From the first line to the last, return the data exactly as it stands.

----

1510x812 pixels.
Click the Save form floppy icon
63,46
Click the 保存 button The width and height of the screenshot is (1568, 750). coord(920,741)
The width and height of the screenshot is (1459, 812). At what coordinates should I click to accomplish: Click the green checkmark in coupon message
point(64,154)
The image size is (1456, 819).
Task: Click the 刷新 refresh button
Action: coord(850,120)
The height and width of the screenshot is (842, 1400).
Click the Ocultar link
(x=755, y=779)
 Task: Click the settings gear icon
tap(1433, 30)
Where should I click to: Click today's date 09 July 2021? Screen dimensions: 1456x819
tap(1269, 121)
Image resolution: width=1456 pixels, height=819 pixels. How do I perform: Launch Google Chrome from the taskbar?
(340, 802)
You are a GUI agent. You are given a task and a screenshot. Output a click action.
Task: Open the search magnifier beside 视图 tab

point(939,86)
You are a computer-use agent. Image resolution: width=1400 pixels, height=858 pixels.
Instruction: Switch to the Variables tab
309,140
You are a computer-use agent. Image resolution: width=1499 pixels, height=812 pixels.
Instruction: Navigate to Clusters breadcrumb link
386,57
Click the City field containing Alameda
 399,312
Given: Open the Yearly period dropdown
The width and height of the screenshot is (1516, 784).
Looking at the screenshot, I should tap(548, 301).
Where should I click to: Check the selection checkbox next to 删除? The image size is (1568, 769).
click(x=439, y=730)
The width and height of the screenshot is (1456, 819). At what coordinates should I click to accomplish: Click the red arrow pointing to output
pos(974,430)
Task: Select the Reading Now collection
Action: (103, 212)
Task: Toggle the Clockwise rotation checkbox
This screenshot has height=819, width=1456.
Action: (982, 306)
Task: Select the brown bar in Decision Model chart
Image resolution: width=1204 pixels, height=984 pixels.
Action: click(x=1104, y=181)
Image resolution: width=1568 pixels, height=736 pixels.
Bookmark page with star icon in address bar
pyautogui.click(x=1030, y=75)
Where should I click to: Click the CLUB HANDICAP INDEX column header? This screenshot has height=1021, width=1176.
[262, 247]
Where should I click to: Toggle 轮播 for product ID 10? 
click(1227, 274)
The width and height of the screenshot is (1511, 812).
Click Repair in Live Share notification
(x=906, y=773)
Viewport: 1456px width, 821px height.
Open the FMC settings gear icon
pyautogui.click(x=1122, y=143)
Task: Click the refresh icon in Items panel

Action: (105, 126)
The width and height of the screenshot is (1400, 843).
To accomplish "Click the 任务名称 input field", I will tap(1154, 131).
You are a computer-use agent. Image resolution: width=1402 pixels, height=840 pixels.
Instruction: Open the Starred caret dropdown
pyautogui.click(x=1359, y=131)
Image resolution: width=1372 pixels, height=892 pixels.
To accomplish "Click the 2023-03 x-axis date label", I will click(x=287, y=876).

----

Solution below –
1510x812 pixels.
Click the Save form floppy icon
63,46
Click the 保存 button The width and height of the screenshot is (1568, 750). coord(920,741)
The width and height of the screenshot is (1459, 812). At what coordinates should I click to accomplish: Click the green checkmark in coupon message
point(64,154)
The image size is (1456, 819).
Task: Click the 刷新 refresh button
Action: coord(850,120)
The height and width of the screenshot is (842, 1400).
Click the Ocultar link
(x=755, y=779)
 Task: Click the settings gear icon
tap(1433, 30)
Where should I click to: Click today's date 09 July 2021? Screen dimensions: 1456x819
tap(1269, 121)
Image resolution: width=1456 pixels, height=819 pixels. How do I perform: Launch Google Chrome from the taskbar?
(340, 802)
You are a GUI agent. You are given a task and a screenshot. Output a click action.
Task: Open the search magnifier beside 视图 tab

point(939,86)
You are a computer-use agent. Image resolution: width=1400 pixels, height=858 pixels.
Instruction: Switch to the Variables tab
309,140
You are a computer-use agent. Image resolution: width=1499 pixels, height=812 pixels.
Instruction: Navigate to Clusters breadcrumb link
386,57
Click the City field containing Alameda
 399,312
Given: Open the Yearly period dropdown
The width and height of the screenshot is (1516, 784).
Looking at the screenshot, I should tap(548, 301).
Where should I click to: Check the selection checkbox next to 删除? The image size is (1568, 769).
click(x=439, y=730)
The width and height of the screenshot is (1456, 819). At what coordinates should I click to accomplish: Click the red arrow pointing to output
pos(974,430)
Task: Select the Reading Now collection
Action: (103, 212)
Task: Toggle the Clockwise rotation checkbox
This screenshot has height=819, width=1456.
Action: (982, 306)
Task: Select the brown bar in Decision Model chart
Image resolution: width=1204 pixels, height=984 pixels.
Action: click(x=1104, y=181)
Image resolution: width=1568 pixels, height=736 pixels.
Bookmark page with star icon in address bar
pyautogui.click(x=1030, y=75)
Where should I click to: Click the CLUB HANDICAP INDEX column header? This screenshot has height=1021, width=1176.
[262, 247]
Where should I click to: Toggle 轮播 for product ID 10? 
click(1227, 274)
The width and height of the screenshot is (1511, 812).
Click Repair in Live Share notification
(x=906, y=773)
Viewport: 1456px width, 821px height.
Open the FMC settings gear icon
pyautogui.click(x=1122, y=143)
Task: Click the refresh icon in Items panel

Action: (105, 126)
The width and height of the screenshot is (1400, 843).
To accomplish "Click the 任务名称 input field", I will tap(1154, 131).
You are a computer-use agent. Image resolution: width=1402 pixels, height=840 pixels.
Instruction: Open the Starred caret dropdown
pyautogui.click(x=1359, y=131)
Image resolution: width=1372 pixels, height=892 pixels.
To accomplish "Click the 2023-03 x-axis date label", I will click(x=287, y=876).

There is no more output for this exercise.